Les deux réacteurs de la centrale nucléaire de Fessenheim (Haut-Rhin) doivent être arrêtés avant la fin de l'année 2020. / © Thierry GACHON - PHOTOPQR/L'ALSACE/MAXPPP
Les deux réacteurs de la centrale nucléaire de Fessenheim (Haut-Rhin) doivent être arrêtés avant la fin de l'année 2020. / © Thierry GACHON - PHOTOPQR/L'ALSACE/MAXPPP


7/ Réel antidote ou opération de communication ?

"C’est une protection illusoire", réagit Gabriel Weisser, un enseignant qui réside dans un village proche de Fessenheim où est scolarisée sa fille. Habitant à moins de 10 kilomètres de la centrale, il était concerné par la précédente campagne de distribution de 2016. Pour ce riverain inquiet de la présence d'une centrale près de chez lui, cette campagne "est une façon à bon compte d'organiser la sûreté nucléaire. J'attends un exercice grandeur nature d'évacuation de la zone sur un rayon de 5 kilomètres. Voià ce qui serait de nature à vraiment nous rassurer.

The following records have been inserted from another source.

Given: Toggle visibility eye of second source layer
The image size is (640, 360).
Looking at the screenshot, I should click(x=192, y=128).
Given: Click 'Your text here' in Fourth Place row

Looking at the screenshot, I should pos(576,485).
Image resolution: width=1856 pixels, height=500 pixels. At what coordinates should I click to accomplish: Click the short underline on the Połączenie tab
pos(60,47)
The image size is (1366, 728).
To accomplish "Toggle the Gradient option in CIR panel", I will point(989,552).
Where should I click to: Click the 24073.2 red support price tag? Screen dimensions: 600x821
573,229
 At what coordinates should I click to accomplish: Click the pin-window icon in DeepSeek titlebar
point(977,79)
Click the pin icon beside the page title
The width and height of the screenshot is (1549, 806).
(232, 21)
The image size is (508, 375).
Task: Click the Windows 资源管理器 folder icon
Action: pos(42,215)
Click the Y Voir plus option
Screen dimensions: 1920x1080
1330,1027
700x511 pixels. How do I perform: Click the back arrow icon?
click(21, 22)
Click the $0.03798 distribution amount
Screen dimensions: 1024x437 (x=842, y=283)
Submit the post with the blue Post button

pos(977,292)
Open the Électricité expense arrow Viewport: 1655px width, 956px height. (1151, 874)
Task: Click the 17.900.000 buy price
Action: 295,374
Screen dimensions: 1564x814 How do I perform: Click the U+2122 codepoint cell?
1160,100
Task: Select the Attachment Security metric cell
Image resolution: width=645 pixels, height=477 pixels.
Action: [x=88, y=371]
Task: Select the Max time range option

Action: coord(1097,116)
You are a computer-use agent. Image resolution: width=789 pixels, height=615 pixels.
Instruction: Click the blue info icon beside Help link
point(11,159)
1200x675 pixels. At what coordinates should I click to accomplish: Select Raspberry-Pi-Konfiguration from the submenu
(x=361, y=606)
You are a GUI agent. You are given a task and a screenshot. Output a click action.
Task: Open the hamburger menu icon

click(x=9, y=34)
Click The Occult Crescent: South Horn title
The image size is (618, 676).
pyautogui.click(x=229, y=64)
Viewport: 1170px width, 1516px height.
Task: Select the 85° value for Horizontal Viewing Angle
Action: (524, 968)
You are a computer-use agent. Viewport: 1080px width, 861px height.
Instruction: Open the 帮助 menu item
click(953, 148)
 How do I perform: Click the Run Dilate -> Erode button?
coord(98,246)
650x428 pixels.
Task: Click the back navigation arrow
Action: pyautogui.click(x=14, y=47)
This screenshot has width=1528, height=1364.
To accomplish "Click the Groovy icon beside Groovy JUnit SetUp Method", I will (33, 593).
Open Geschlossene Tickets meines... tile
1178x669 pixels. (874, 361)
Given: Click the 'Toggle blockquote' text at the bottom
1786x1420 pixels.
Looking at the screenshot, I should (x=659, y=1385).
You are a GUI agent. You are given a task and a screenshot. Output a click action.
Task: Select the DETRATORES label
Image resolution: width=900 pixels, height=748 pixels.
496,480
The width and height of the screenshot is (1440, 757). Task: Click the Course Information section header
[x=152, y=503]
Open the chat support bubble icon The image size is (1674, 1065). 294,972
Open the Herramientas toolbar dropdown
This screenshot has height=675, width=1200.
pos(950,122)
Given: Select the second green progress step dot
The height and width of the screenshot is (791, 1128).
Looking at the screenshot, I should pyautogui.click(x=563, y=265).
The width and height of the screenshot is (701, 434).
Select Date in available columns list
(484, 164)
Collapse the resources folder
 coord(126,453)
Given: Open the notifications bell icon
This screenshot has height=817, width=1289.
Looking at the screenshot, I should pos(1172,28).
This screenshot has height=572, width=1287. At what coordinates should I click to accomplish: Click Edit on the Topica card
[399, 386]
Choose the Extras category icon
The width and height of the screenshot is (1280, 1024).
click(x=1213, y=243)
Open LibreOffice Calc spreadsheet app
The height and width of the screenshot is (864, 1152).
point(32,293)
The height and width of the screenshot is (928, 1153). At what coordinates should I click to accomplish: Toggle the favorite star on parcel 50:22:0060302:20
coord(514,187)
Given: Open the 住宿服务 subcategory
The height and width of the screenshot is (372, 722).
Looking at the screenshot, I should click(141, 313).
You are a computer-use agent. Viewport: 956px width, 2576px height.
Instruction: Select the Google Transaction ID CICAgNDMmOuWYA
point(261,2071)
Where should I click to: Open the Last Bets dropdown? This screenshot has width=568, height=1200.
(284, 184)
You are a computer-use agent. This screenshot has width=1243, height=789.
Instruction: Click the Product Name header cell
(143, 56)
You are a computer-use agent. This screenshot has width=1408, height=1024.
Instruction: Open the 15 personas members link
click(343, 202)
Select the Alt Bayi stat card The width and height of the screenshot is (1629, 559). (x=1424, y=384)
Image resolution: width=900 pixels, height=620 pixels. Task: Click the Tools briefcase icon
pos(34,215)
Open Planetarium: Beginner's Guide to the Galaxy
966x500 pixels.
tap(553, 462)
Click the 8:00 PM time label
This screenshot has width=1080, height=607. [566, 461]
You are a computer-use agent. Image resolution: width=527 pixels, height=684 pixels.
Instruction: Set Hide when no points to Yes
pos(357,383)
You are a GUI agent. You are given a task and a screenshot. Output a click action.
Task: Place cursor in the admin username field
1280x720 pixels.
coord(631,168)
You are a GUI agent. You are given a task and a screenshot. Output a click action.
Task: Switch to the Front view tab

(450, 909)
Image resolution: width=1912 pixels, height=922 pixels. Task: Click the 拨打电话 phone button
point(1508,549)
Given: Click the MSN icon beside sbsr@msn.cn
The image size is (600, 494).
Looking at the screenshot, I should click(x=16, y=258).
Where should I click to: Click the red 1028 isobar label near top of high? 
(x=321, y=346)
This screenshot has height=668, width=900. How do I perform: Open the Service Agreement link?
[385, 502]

Plus largement, les associations écologistes comme le réseau Sortir du nucléaire dénoncent le caractère "dérisoire" de cette protection en cas d'accident, évoquant " une opération de communication pour faire accepter une menace imposée aux citoyens et laisser penser que la population est effectivement protégée, [plus qu'une] véritable mesure de protection".